Uncontrolled scaling behavior in response to scheduler blip mid-run

Question

Uncontrolled scaling behavior in response to scheduler blip mid-run

yadudoc opened this issue a year ago · comments

Describe the bug

Erik Husby @ehusby and co. from the Arctic/EarthDEM team reports that a Parsl run spammed the scheduler on Frontera with jobs and with the admins later banning the accounts in response. Here are the highlights from the logs:

Parsl had 42 jobs running and processing tasks, followed by what I believe is a scheduler blip which threw the rest of the run.

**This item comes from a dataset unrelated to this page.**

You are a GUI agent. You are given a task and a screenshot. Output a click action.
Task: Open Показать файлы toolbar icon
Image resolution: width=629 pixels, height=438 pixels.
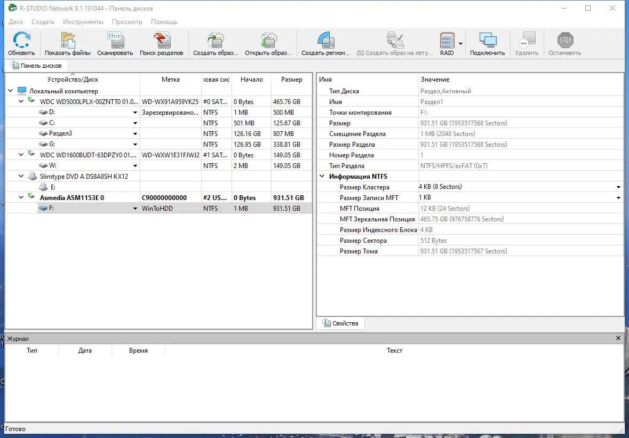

<COMMENT>  Log snippet showing 42 running blocks connected : </COMMENT>

2023-06-09 16:13:12.017 parsl.dataflow.strategy:188 [DEBUG] Executor frontera_htex_s2s_normal has 3382 active tasks, 42/0 running/pending blocks, and 160 connected workers

<COMMENT> Losing all of them in a few minutes: </COMMENT> 

2023-06-09 16:14:06.935 parsl.dataflow.strategy:188 [DEBUG] Executor frontera_htex_s2s_normal has 3382 active tasks, 42/0 running/pending blocks, and 160 connected workers
2023-06-09 16:14:06.935 parsl.dataflow.strategy:248 [DEBUG] Requesting 1 more blocks
2023-06-09 16:14:12.016 parsl.dataflow.strategy:188 [DEBUG] Executor frontera_htex_s2s_normal has 3382 active tasks, 0/0 running/pending blocks, and 160 connected workers
2023-06-09 16:14:12.016 parsl.dataflow.strategy:248 [DEBUG] Requesting 43 more blocks

<COMMENT> This indicates that something broke the jobs, which is later reported: </COMMENT>

2023-06-09 16:16:33.568 parsl.app.errors:126 [DEBUG] Reraising exception of type <class 'parsl.executors.high_throughput.interchange.ManagerLost'>
Several failed attempts to provision jobs :2023-06-09 16:14:12.016 parsl.dataflow.strategy:248 [DEBUG] Requesting 43 more blocks
2023-06-09 16:14:16.935 parsl.dataflow.strategy:188 [DEBUG] Executor frontera_htex_s2s_normal has 3382 active tasks, 0/0 running/pending blocks, and 160 connected workers
2023-06-09 16:14:16.936 parsl.dataflow.strategy:248 [DEBUG] Requesting 43 more blocks
2023-06-09 16:14:21.936 parsl.dataflow.strategy:188 [DEBUG] Executor frontera_htex_s2s_normal has 3382 active tasks, 0/0 running/pending blocks, and 160 connected workers
2023-06-09 16:14:21.936 parsl.dataflow.strategy:248 [DEBUG] Requesting 43 more blocks
2023-06-09 16:14:26.936 parsl.dataflow.strategy:188 [DEBUG] Executor frontera_htex_s2s_normal has 3382 active tasks, 0/0 running/pending blocks, and 160 connected workers
2023-06-09 16:14:26.936 parsl.dataflow.strategy:248 [DEBUG] Requesting 43 more blocks

We can confirm these points:

We had 42 jobs running
Jobs had workers connected to the interchange over the n/w
Jobs died abruptly mid-run (I suspect the scheduler broke down)
Lost managers were detected via missing heartbeats
Strategy attempted resubmitting jobs which failed repeatedly.
It is likely that the scheduler was borked for some period of time.

To Reproduce

I don't have a good way to simulate this failure.

Expected behavior

We expect Parsl scaling to detect consecutive failures to provision and shutdown.

Distributed Environment

Observed on Frontera / Slurm
There are reports from @ryanchard on similar behavior on ALCF resources, although those are not necessarily failures mid-run.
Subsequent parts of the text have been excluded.